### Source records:
--- --- ---

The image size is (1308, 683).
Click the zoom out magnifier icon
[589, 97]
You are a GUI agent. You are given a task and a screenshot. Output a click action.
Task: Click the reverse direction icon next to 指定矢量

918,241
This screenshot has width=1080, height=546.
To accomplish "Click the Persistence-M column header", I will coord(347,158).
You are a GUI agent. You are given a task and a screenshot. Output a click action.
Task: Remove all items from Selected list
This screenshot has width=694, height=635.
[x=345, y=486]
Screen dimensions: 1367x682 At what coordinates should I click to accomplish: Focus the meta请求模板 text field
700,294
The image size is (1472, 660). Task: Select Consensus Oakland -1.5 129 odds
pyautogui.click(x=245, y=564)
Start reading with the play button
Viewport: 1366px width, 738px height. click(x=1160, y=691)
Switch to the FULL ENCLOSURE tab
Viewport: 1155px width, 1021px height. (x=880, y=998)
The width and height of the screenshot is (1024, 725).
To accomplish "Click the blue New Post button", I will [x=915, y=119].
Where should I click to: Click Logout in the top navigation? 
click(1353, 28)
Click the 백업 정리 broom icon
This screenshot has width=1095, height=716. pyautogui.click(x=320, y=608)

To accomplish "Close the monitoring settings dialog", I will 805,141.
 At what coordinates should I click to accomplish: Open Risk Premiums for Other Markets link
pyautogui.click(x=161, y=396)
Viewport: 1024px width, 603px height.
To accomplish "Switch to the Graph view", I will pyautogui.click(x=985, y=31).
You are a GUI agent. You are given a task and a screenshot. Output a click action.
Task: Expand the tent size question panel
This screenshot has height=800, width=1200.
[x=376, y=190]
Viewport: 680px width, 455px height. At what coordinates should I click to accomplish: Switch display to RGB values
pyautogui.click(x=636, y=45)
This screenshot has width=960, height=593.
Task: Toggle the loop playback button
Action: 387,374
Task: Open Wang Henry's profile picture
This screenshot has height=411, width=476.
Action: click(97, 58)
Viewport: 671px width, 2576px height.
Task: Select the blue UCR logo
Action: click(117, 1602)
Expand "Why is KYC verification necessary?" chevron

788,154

--- --- ---

### Brief:
Now that the records have been shown, restate each one word for word.

### Output for this task:
The image size is (1308, 683).
Click the zoom out magnifier icon
[589, 97]
You are a GUI agent. You are given a task and a screenshot. Output a click action.
Task: Click the reverse direction icon next to 指定矢量

918,241
This screenshot has width=1080, height=546.
To accomplish "Click the Persistence-M column header", I will coord(347,158).
You are a GUI agent. You are given a task and a screenshot. Output a click action.
Task: Remove all items from Selected list
This screenshot has width=694, height=635.
[x=345, y=486]
Screen dimensions: 1367x682 At what coordinates should I click to accomplish: Focus the meta请求模板 text field
700,294
The image size is (1472, 660). Task: Select Consensus Oakland -1.5 129 odds
pyautogui.click(x=245, y=564)
Start reading with the play button
Viewport: 1366px width, 738px height. click(x=1160, y=691)
Switch to the FULL ENCLOSURE tab
Viewport: 1155px width, 1021px height. (x=880, y=998)
The width and height of the screenshot is (1024, 725).
To accomplish "Click the blue New Post button", I will [x=915, y=119].
Where should I click to: Click Logout in the top navigation? 
click(1353, 28)
Click the 백업 정리 broom icon
This screenshot has width=1095, height=716. pyautogui.click(x=320, y=608)

To accomplish "Close the monitoring settings dialog", I will 805,141.
 At what coordinates should I click to accomplish: Open Risk Premiums for Other Markets link
pyautogui.click(x=161, y=396)
Viewport: 1024px width, 603px height.
To accomplish "Switch to the Graph view", I will pyautogui.click(x=985, y=31).
You are a GUI agent. You are given a task and a screenshot. Output a click action.
Task: Expand the tent size question panel
This screenshot has height=800, width=1200.
[x=376, y=190]
Viewport: 680px width, 455px height. At what coordinates should I click to accomplish: Switch display to RGB values
pyautogui.click(x=636, y=45)
This screenshot has width=960, height=593.
Task: Toggle the loop playback button
Action: 387,374
Task: Open Wang Henry's profile picture
This screenshot has height=411, width=476.
Action: click(97, 58)
Viewport: 671px width, 2576px height.
Task: Select the blue UCR logo
Action: click(117, 1602)
Expand "Why is KYC verification necessary?" chevron

788,154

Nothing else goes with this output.